Basin vineyards are growing fast
Friday, July 20, 2012
MATTAWA — Washington wineries and vineyard acreage have been growing as fast as the vines themselves in recent years.
There were 739 wineries and 43,896 acres of wine grape vineyard in the state as of 2011, a recently published report by the Stonebridge Research for the Washington wine industry says.
Go back 30 years and there were about 20 wineries and a couple thousand acres of vineyard.
Butch Milbrandt, co-owner of Milbrandt Vineyards, said he believes vineyard acreage will more than double to 100,000 acres or more in the next several years. A lot of those new acres will be planted in Grant County, where there’s still a lot of room and great grape growing soil and climate, he said.
The increase, he believes, will be driven by larger wineries, but he said there’s still room for people with passion, energy and capital to start new boutique wineries.
The state’s five largest wineries produce about 70 percent of the state’s wine. The next 30 largest wineries produce about 20 percent. The state’s 700 small boutique wineries, meanwhile, account for less than 10 percent of the state’s 11.2 million case wine production last year, according to the wine report.

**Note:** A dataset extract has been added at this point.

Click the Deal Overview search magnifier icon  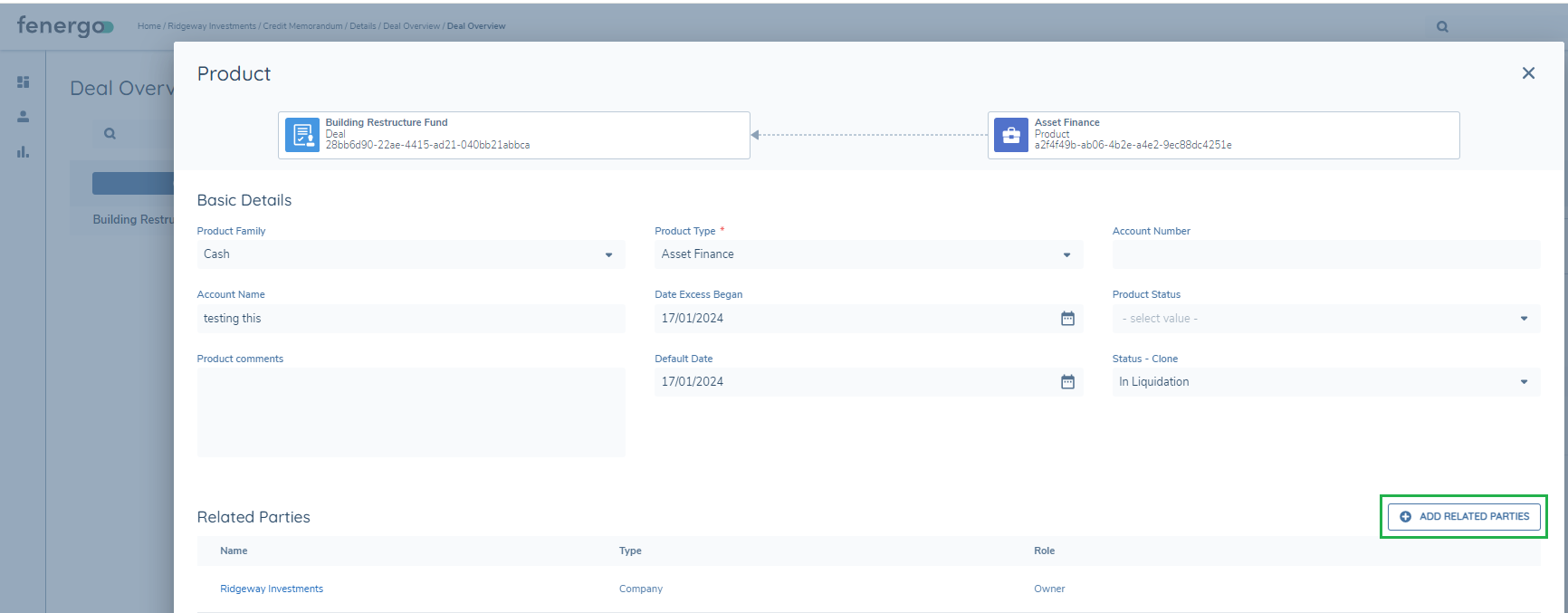pyautogui.click(x=110, y=134)
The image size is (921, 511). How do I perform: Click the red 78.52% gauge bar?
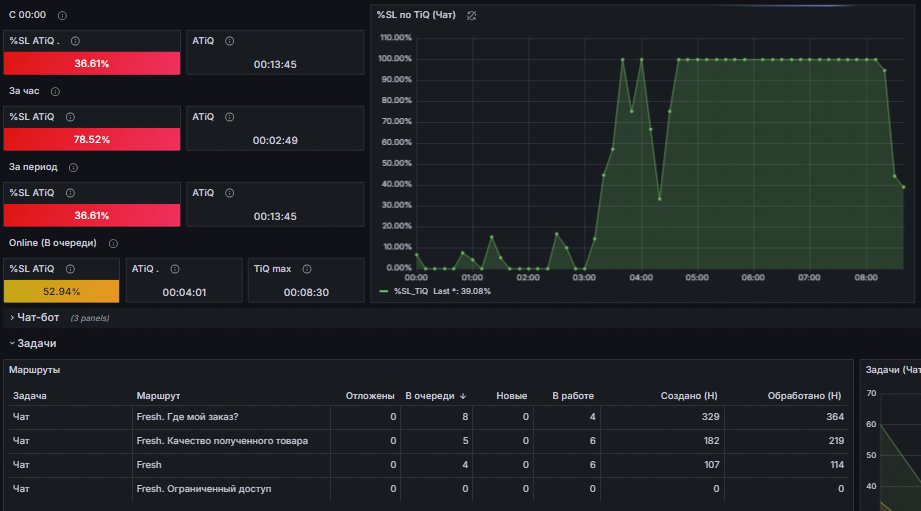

“It’s a growing industry. Consumption keeps growing. The U.S. is now the largest wine consuming nation in the world and it’s just getting started,” said Milbrandt, who with his brother Jerry, farms about 2,000 acres along the Wahluke Slope near Mattawa and other vineyards near George and Quincy. Longtime Basin farmers, the brothers started planting grapes in 1997 to sell to Ste. Michelle and as many as 50 other small wineries.
The winery also buys grapes from about 30 other growers in the Columbia Basin for its custom crush operation in Mattawa. It sells grapes, juice and wine to about 20 wineries today. The brothers started their own Milbrandt Vineyards label in 2007. Since then, it’s grown from 8,000 cases to 50,000 cases of wine this year.
“We’ve had to cut back on the growers we supply and use more of our grapes for our own wine,” he said.
Vineyard acreage in the state has to grow at least a couple thousand acres a year just to keep up with Chateau Ste. Michelle’s growth, he said. The state’s largest wine producer, Ste. Michelle’s annual growth has been between 7 and 9 percent.
Milbrandt’s own production has grown 20 percent each year since 2007 and 35 percent last year after some of its wines received 90 point ratings by Wine Spectator magazine.
“Those high scores really do sell wine,” he said. The winery is expanding some of their vineyards by about 200 acres as a result. In addition, Jerry Milbrandt is partnering with Ryan Flanagan to plant another 180 acres at the old Spanish Castle orchard site along Highway 28 east of Rock Island Dam.
Flanagan manages vineyards for the Milbrandt family as well as his own family which started Ryan Patrick Vineyards. That winery and its label — but not the vineyards — were bought by the Milbrandts last year.
“There’s certainly demand for more grapes,” said Flanagan, whose family has been growing grapes in the Quincy area since 1996. Some of the world’s largest wine producers have become increasingly interested in Washington grapes, said Flanagan said. “Supply and demand are pretty much in balance right now, but any change can really push the dynamics.”
It takes about three years for new vines to produce a crop and five or six years to reach full production.
E&J Gallo the world’s largest wine producer, recently purchased Columbia and Covey Run, two of Washington’s oldest and largest wineries. Together, those wineries produce about 300,000 cases of wine annually. Gallo is expected to increase that production over time.
Washington wineries produced 11.2 million cases of wine in 2010. It is the second leading wine producing state, far behind California. Grant County, with only 15 wineries, is the second leading wine producing county in the state, turning out more than 6 million gallons last year, according to the Washington Wine Commission.